Wolf Cukier attended Scarsdale High School in New York as a junior. He received a two-month internship at N.A.S.A during his junior year. He then traveled to the N.A.S.A Goddard Space Flight Center in Greenbelt, Maryland.
His first task was to examine variations in the brightness of stars detected by N.A.S.A’s Transiting Exoplanet Survey Satellite, or TESS, as part of the Planet Hunters TESS citizen research project. Through the “Citizen Science” program, those who don’t work for N.A.S.A can contribute to the discovery of new planets.
Only three days had passed since Cukier began his internship when he discovered a brand-new planet.

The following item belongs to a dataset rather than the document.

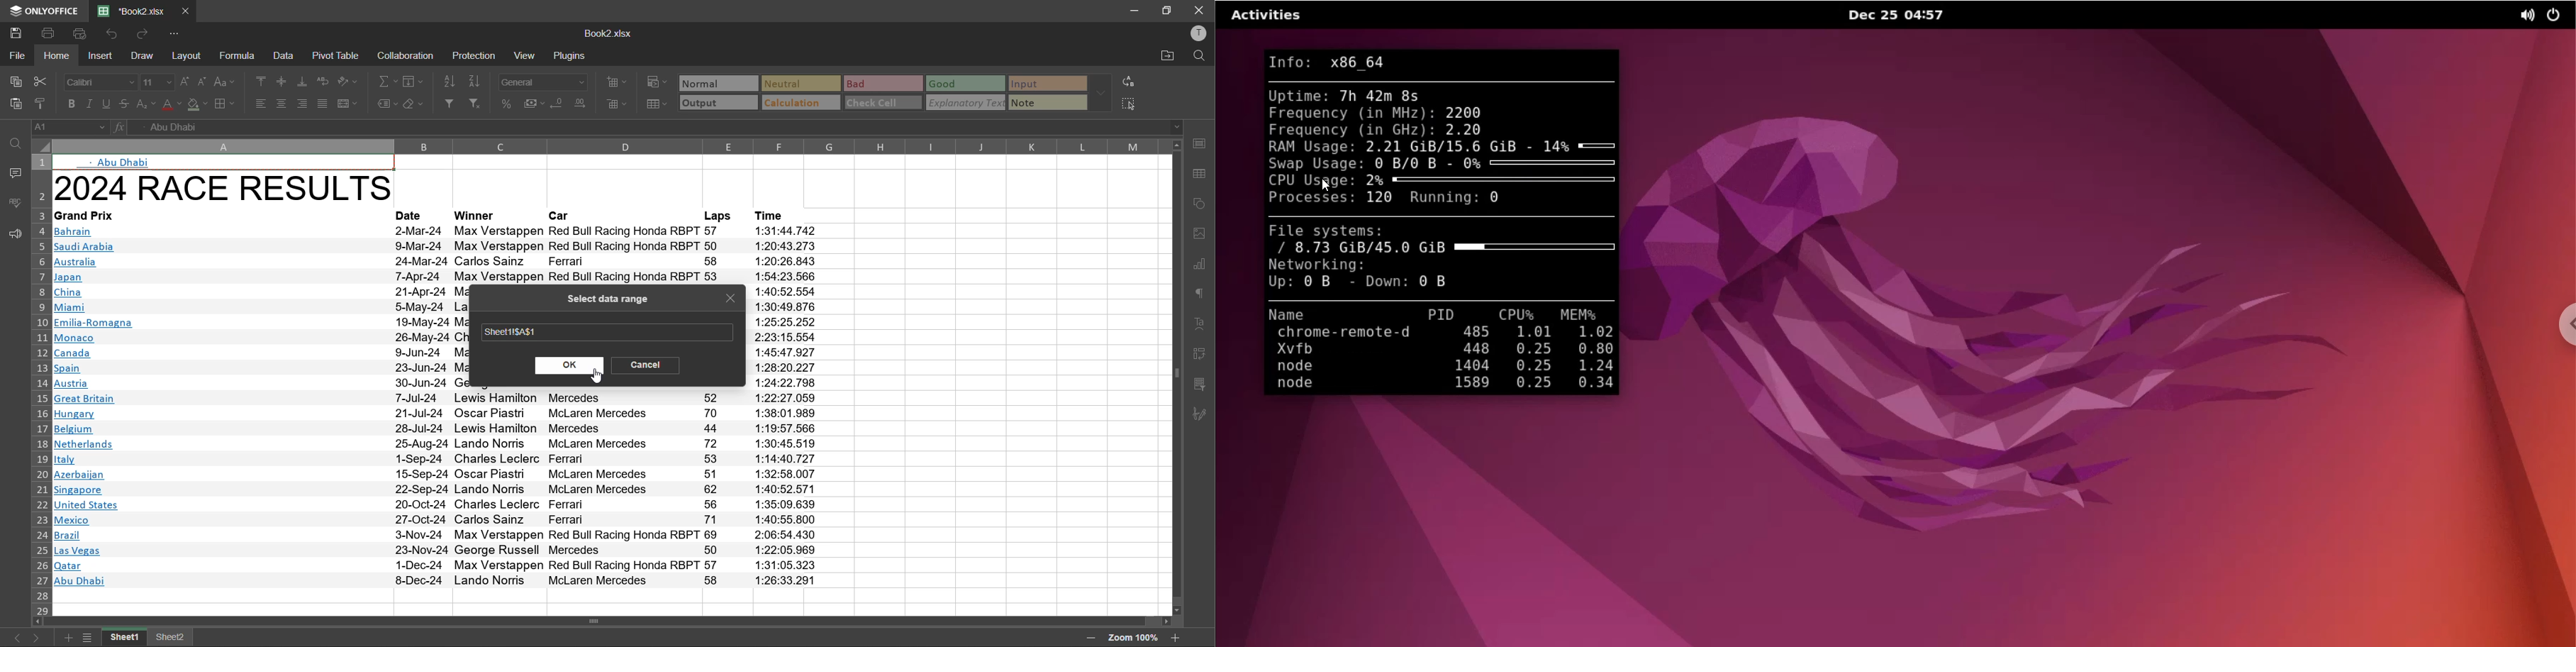 Image resolution: width=2576 pixels, height=672 pixels. I want to click on zoom out, so click(1089, 638).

After approving the teen’s work, sending a paper co-authored by Cukier for peer review, and announcing the finding of the planet, now known as “TOI 1338 b,” at the 235th American Astronomical Society conference, N.A.S.A announced the announcement on their website.
The eclipsing binary is a system with two stars that orbit around one another and, from our point of view, eclipse each other every time they do so, according to Cukier, a 17-year-old. “I was checking through the data to see what the volunteers had designated as an eclipsing binary,” Cukier said. My internship lasted around three days when I received a signal from a system called TOI 1338.
At first, I thought it was a stellar eclipse, but the timing was off. It was actually a planet.
I saw a transit, sometimes known as a dip, coming from the TOI 1338 system. That was a planet’s first indication. Wow, that looked nice when I first saw the first dip. But when my mentor and I examined all of the telescope’s data for that star, we discovered three other dips in the system.
The size of TOI 1338 b is 6.9 times that of Earth. It is almost 1,300 light-years away from Earth and situated between Neptune and Saturn. It is located in the Pictor constellation. The TESS system has discovered the first planet that orbits two stars, TOI 1338 b. It is a circumbinary planet as a result.
Every 15 days, the two stars go around each other in a circle. One of the stars is 10% the size of the Sun. TOI 1338 b and the two stars that make up its system are called a “eclipsing binary.”
N.A.S.A says that it is hard to find circumbinary planets like TOI 1338 b because standard algorithms might mistake them for eclipses. This is why interns like Cukier are so important.
After making history, the senior in high school is now thinking about where to go to college. He is most likely to go to Princeton, MIT, or Stanford.